* _Work instructions_
If an entry holds a picture, drop the picture but restate the entry word for word.

##### Data

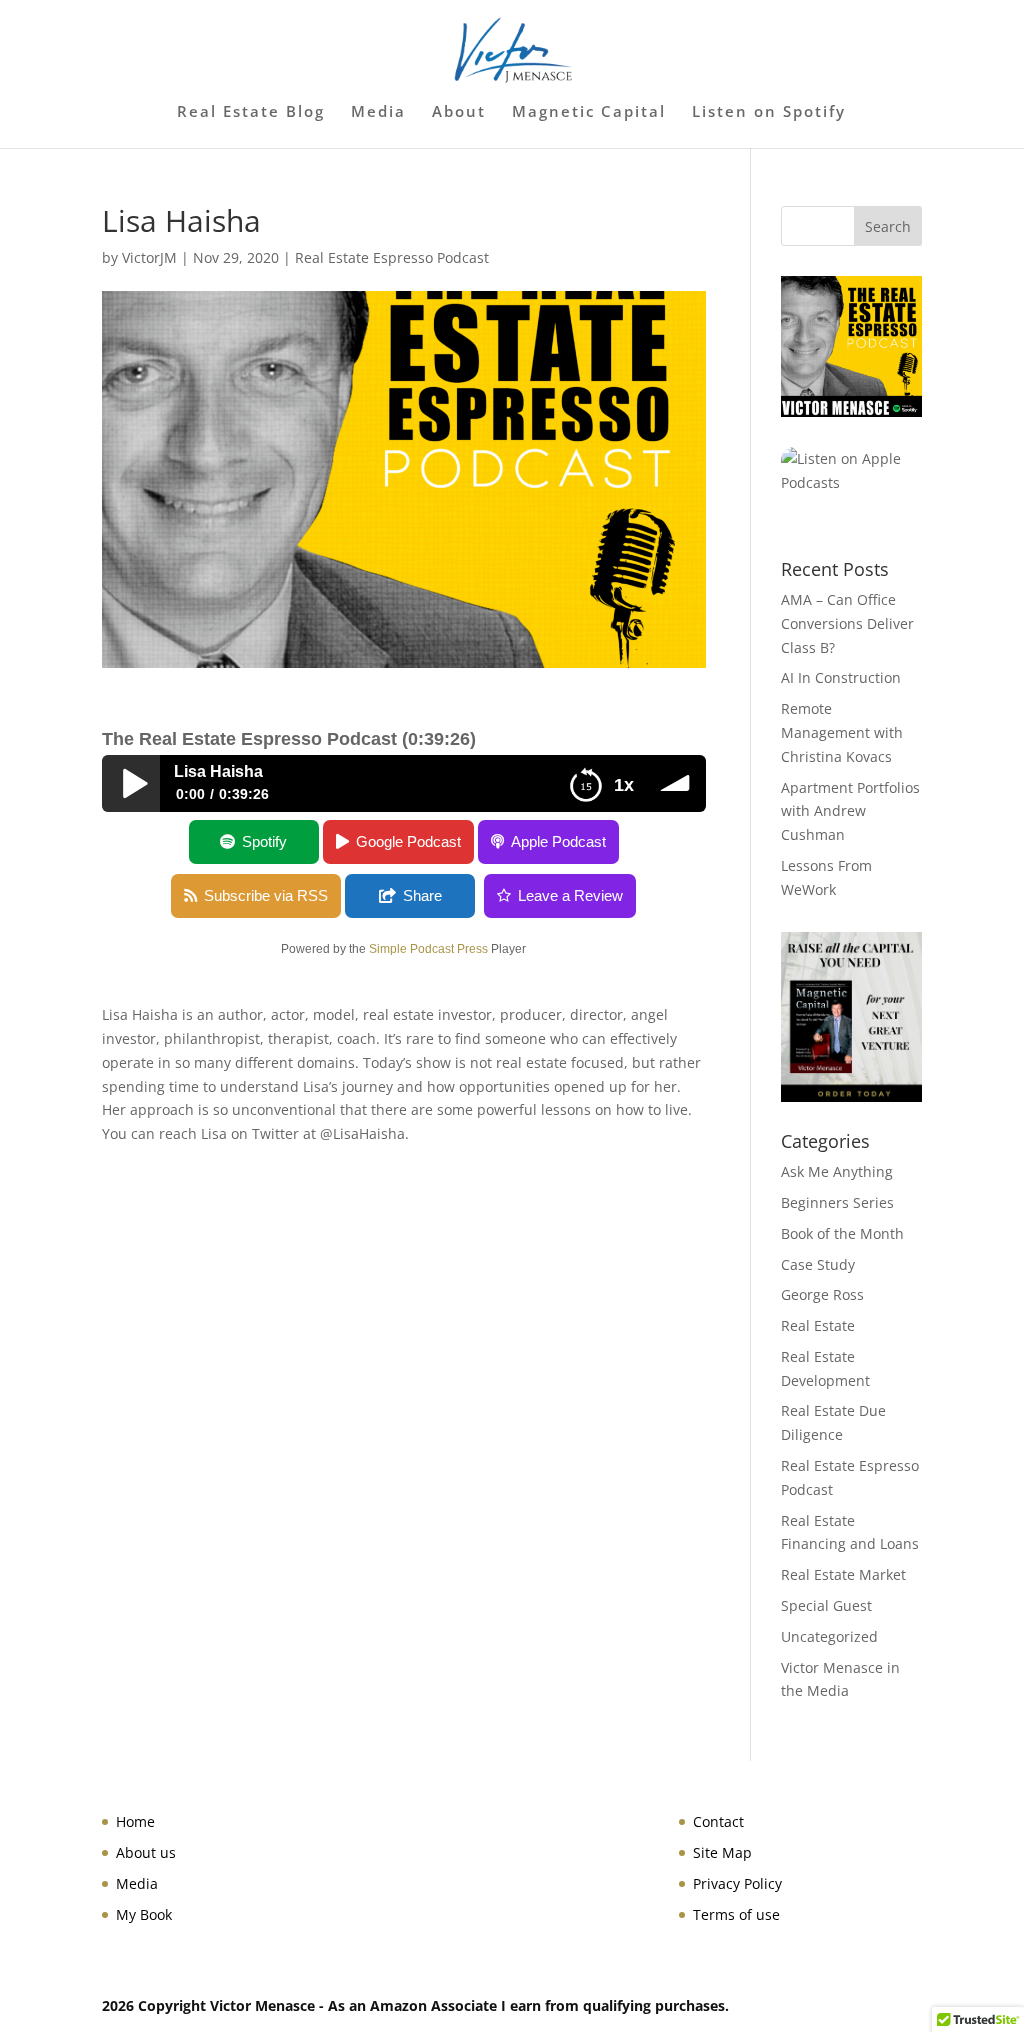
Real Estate (818, 1325)
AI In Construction (841, 677)
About (459, 112)
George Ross (822, 1294)
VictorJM (149, 257)
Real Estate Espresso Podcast (392, 257)
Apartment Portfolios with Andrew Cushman (850, 811)
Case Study (818, 1264)
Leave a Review (570, 895)
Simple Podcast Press (428, 949)
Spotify (264, 841)
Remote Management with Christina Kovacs (842, 732)
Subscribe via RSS (266, 895)
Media (378, 112)
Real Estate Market (843, 1574)
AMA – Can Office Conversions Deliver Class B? (847, 623)
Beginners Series (837, 1202)
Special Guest (826, 1605)
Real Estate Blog (251, 112)
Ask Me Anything (837, 1171)
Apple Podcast (558, 841)
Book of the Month (842, 1233)
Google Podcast (408, 841)
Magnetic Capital (589, 112)
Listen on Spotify (769, 112)
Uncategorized (829, 1636)
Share (422, 895)
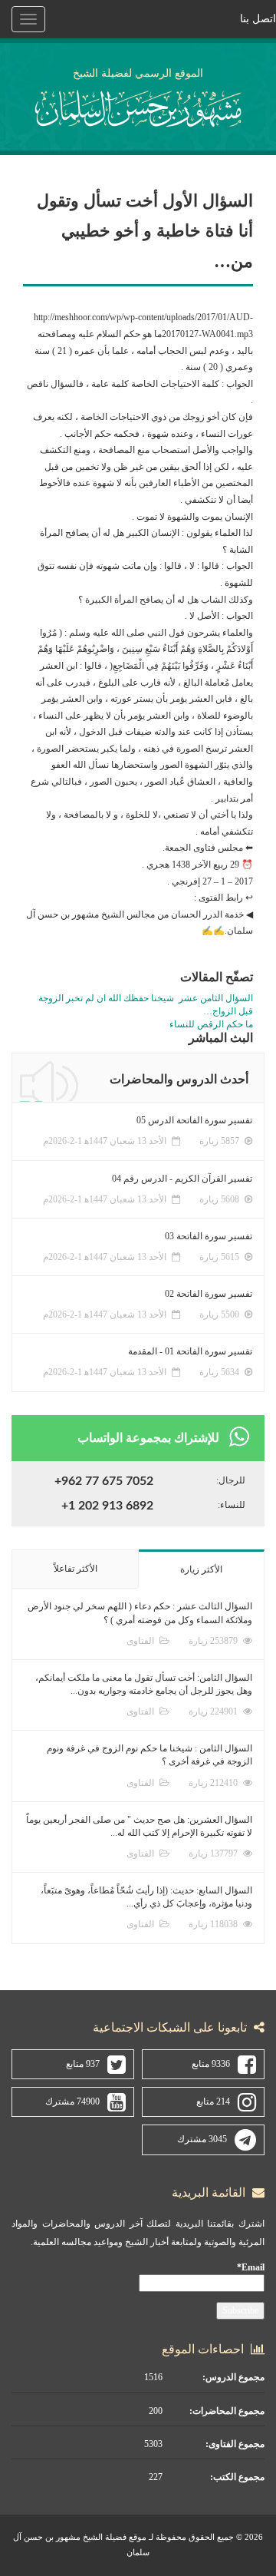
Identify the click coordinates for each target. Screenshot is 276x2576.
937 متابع (83, 2063)
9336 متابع (211, 2063)
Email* (250, 2267)
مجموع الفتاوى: (234, 2444)
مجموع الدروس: (233, 2377)
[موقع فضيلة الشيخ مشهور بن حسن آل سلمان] (138, 105)
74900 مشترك (72, 2101)
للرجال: (230, 1480)
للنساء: (231, 1505)
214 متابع (213, 2101)
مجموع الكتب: (237, 2477)
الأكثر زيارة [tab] (201, 1569)
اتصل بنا (258, 19)
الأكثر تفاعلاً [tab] (75, 1568)
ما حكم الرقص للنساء (211, 1024)
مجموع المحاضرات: (226, 2411)
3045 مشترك (202, 2139)
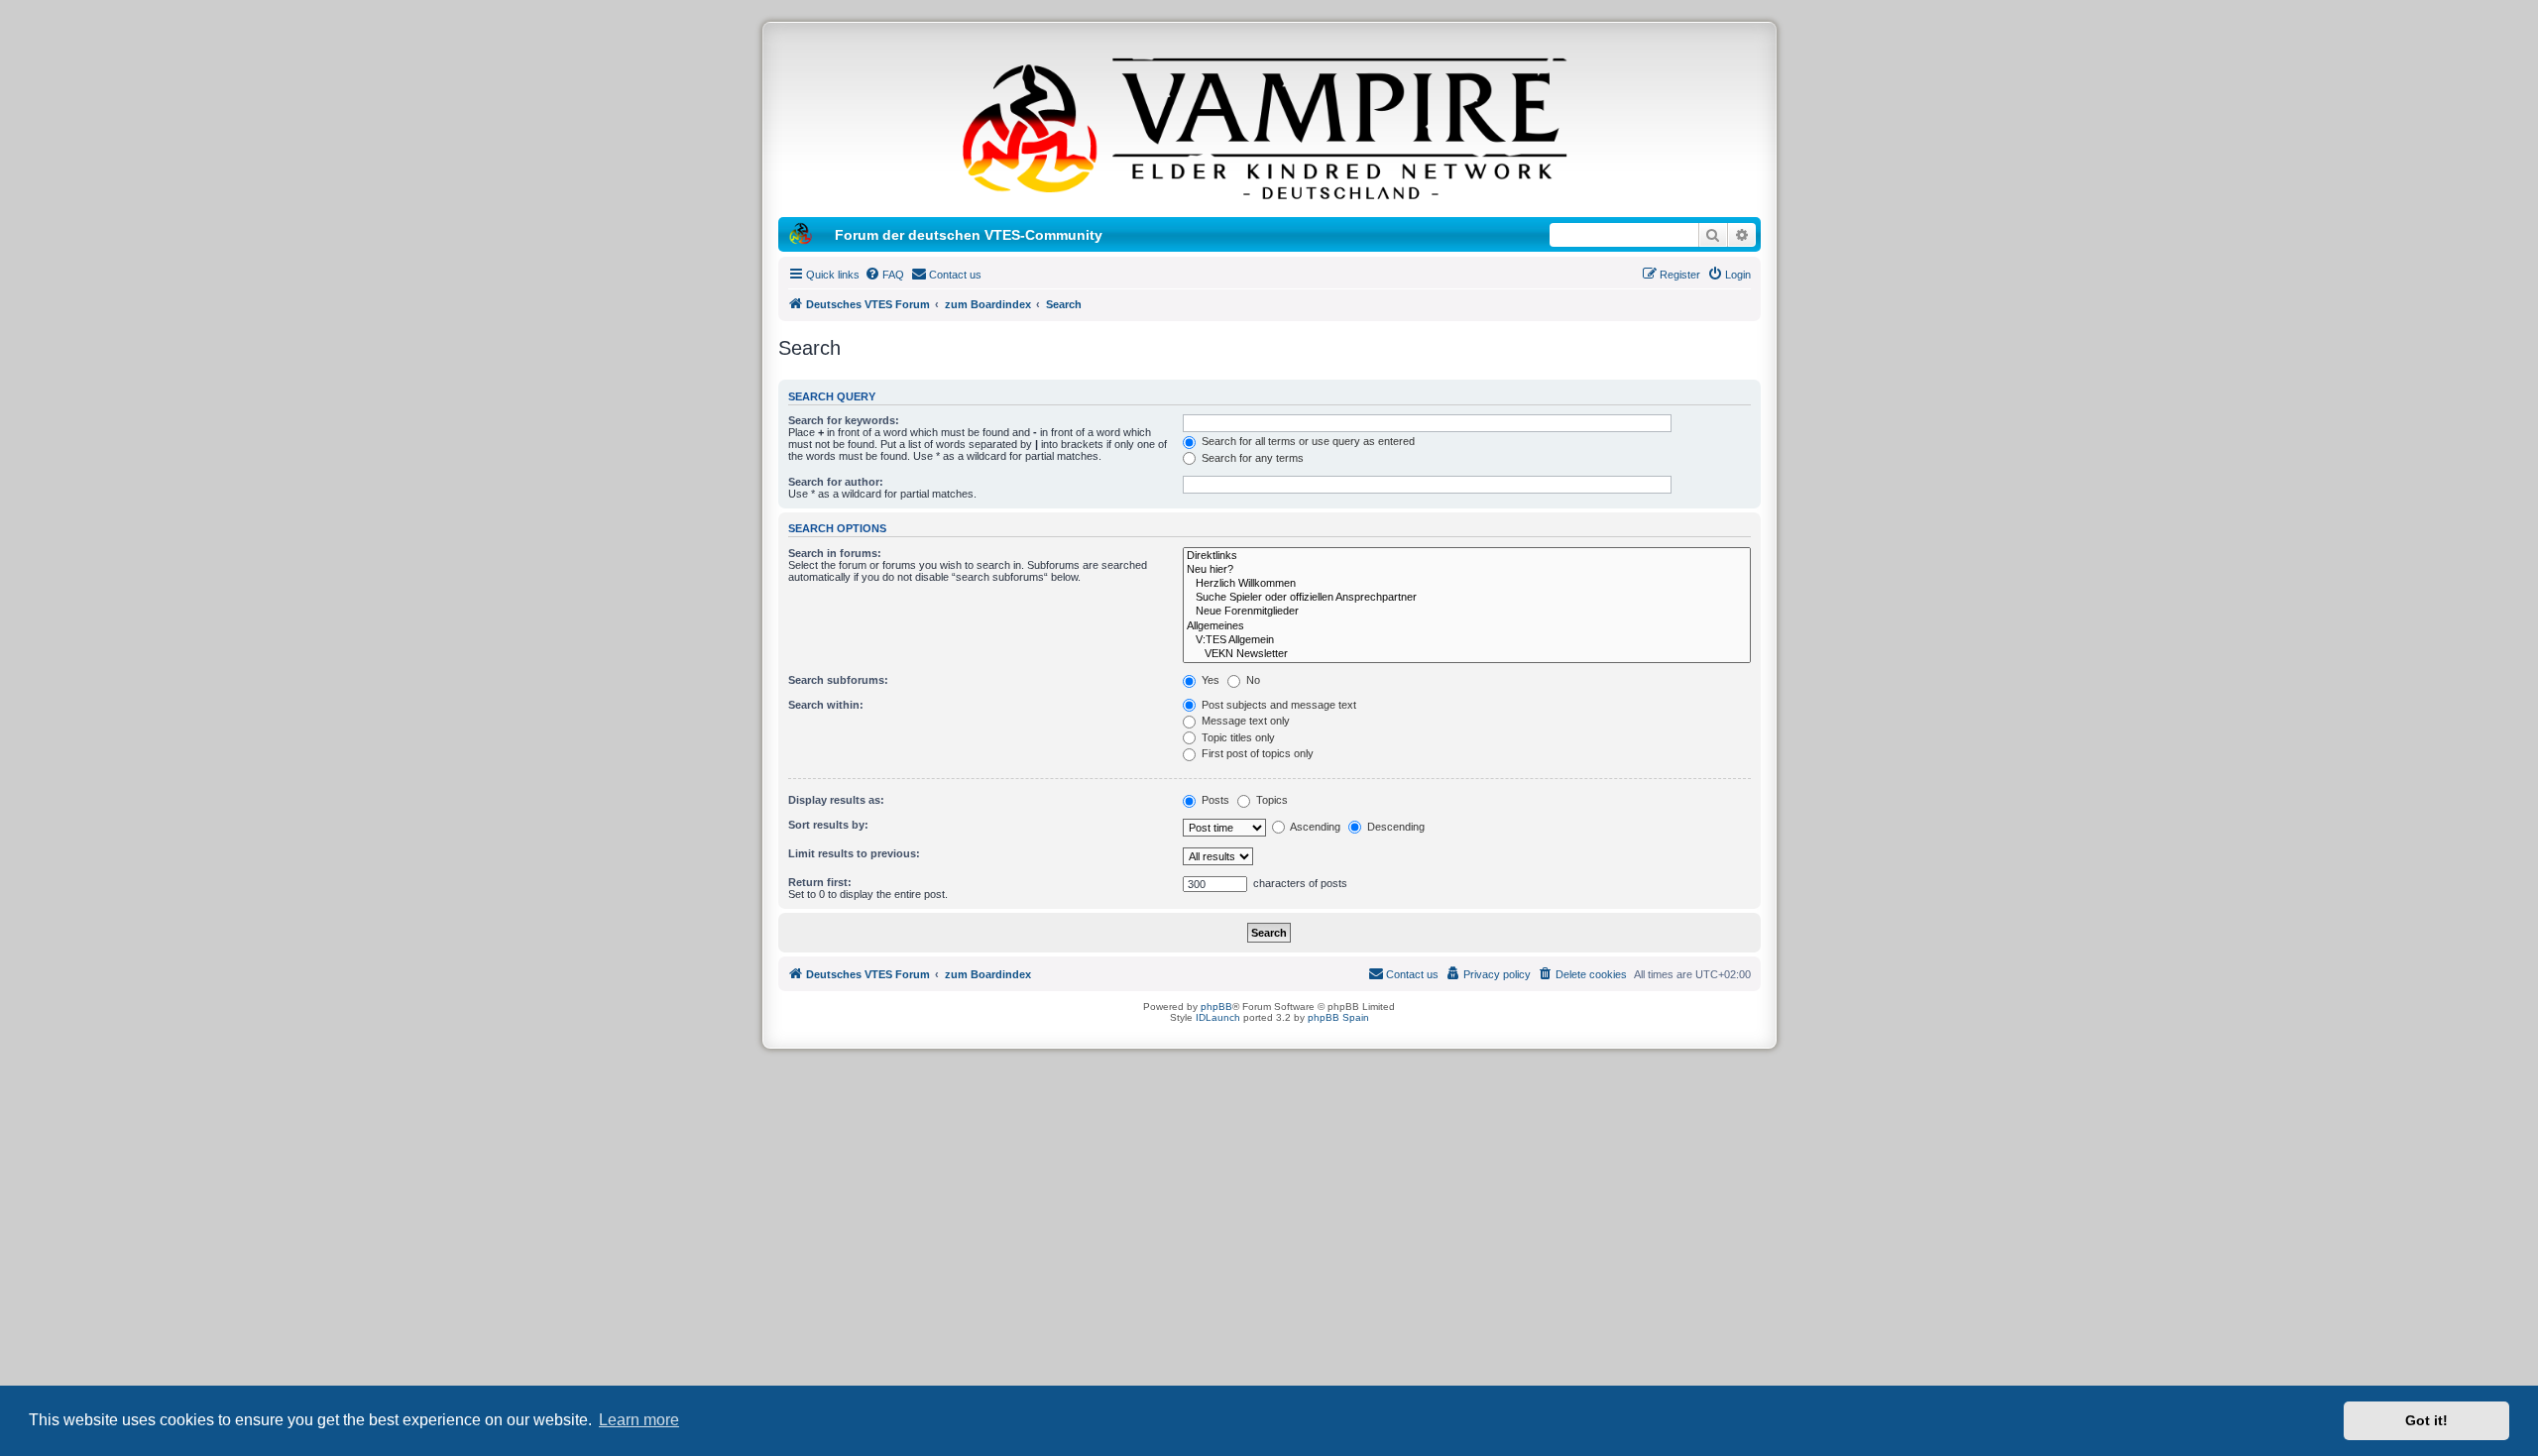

##########

* _Task result_
Real Estate (818, 1325)
AI In Construction (841, 677)
About (459, 112)
George Ross (822, 1294)
VictorJM (149, 257)
Real Estate Espresso Podcast (392, 257)
Apartment Portfolios with Andrew Cushman (850, 811)
Case Study (818, 1264)
Leave a Review (570, 895)
Simple Podcast Press (428, 949)
Spotify (264, 841)
Remote Management with Christina Kovacs (842, 732)
Subscribe via RSS (266, 895)
Media (378, 112)
Real Estate Market (843, 1574)
AMA – Can Office Conversions Deliver Class B? (847, 623)
Beginners Series (837, 1202)
Special Guest (826, 1605)
Real Estate Blog (251, 112)
Ask Me Anything (837, 1171)
Apple Podcast (558, 841)
Book of the Month (842, 1233)
Google Podcast (408, 841)
Magnetic Capital (589, 112)
Listen on Spotify (769, 112)
Uncategorized (829, 1636)
Share (422, 895)
Identify the click coordinates for each target. Screenshot is 276x2576.
937 متابع (83, 2063)
9336 متابع (211, 2063)
Email* (250, 2267)
مجموع الفتاوى: (234, 2444)
مجموع الدروس: (233, 2377)
[موقع فضيلة الشيخ مشهور بن حسن آل سلمان] (138, 105)
74900 مشترك (72, 2101)
للرجال: (230, 1480)
للنساء: (231, 1505)
214 متابع (213, 2101)
مجموع الكتب: (237, 2477)
الأكثر زيارة [tab] (201, 1569)
اتصل بنا (258, 19)
الأكثر تفاعلاً [tab] (75, 1568)
ما حكم الرقص للنساء (211, 1024)
مجموع المحاضرات: (226, 2411)
3045 مشترك (202, 2139)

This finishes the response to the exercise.